:: STUDY QUESTIONS ::
(a) In the lab member profiles, substitute "paleobiology" for "paleoecology" and reproduce everything from "Dr. Robin B." down to "and trophic level.".
(b) According to the lab member profiles, which lake's sedimentary record does Eva Lyon's current project use?

EXCERPT PROVIDED Start Marker

Interested in joining the lab? Please contact me via email.

Dr. Robin B. Trayler

Postdoctoral fellow - University of California, Merced

Bio: I am interested in paleontology, paleoclimatology, and paleoecology. I use a variety of techniques in my research including stable isotope geochemistry, radiogenic isotope geochemistry, electron microscopy, and a variety of modeling techniques. (website)

Molly Karnes

PhD student - University of California, Merced

Bio: Molly is interested in modeling paleo food web dynamics and including morphological and stable isotope parameters to account for shark body size, environmental variation, and trophic level.


Eva Lyon

PhD candidate - University of Kentucky

Bio: I am driven by a great curiosity about processes of change in the natural world, whether anthropogenic, or driven by natural cycles. My research uses geochemical and physical analyses of sedimentary records to discern climatic and environmental change at various temporal and regional scales. My current project explores the glacial history of the Eastern Sierras in California using the sedimentary record of June Lake, CA. My prior work as a Lecturer in Geology at Concord University was perhaps the greatest driving factor in my decision to pursue a PhD. As such, after completing my dissertation at UK, I hope to earn a faculty position that allows me to both teach and mentor undergraduate research.

EXCERPT PROVIDED End Marker
DATA EXCERPT Start Marker

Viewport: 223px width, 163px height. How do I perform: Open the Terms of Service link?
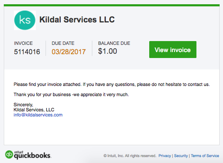pos(205,156)
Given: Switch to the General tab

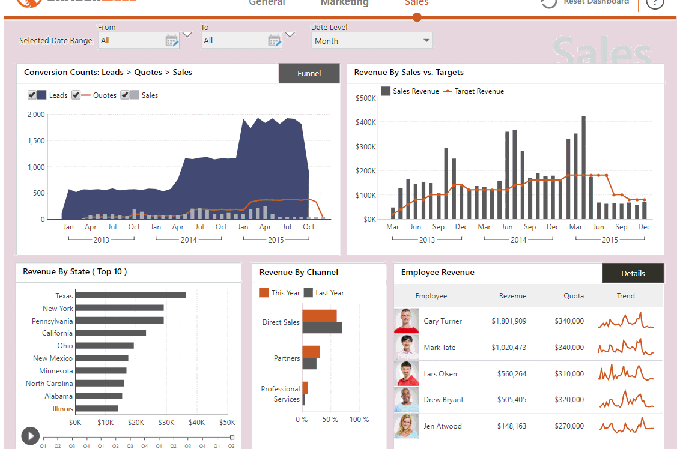Looking at the screenshot, I should pos(267,2).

DATA EXCERPT End Marker

:: RESPONSES IN ORDER ::
(a)
Dr. Robin B. Trayler

Postdoctoral fellow - University of California, Merced

Bio: I am interested in paleontology, paleoclimatology, and paleobiology. I use a variety of techniques in my research including stable isotope geochemistry, radiogenic isotope geochemistry, electron microscopy, and a variety of modeling techniques. (website)

Molly Karnes

PhD student - University of California, Merced

Bio: Molly is interested in modeling paleo food web dynamics and including morphological and stable isotope parameters to account for shark body size, environmental variation, and trophic level.

(b) June Lake, CA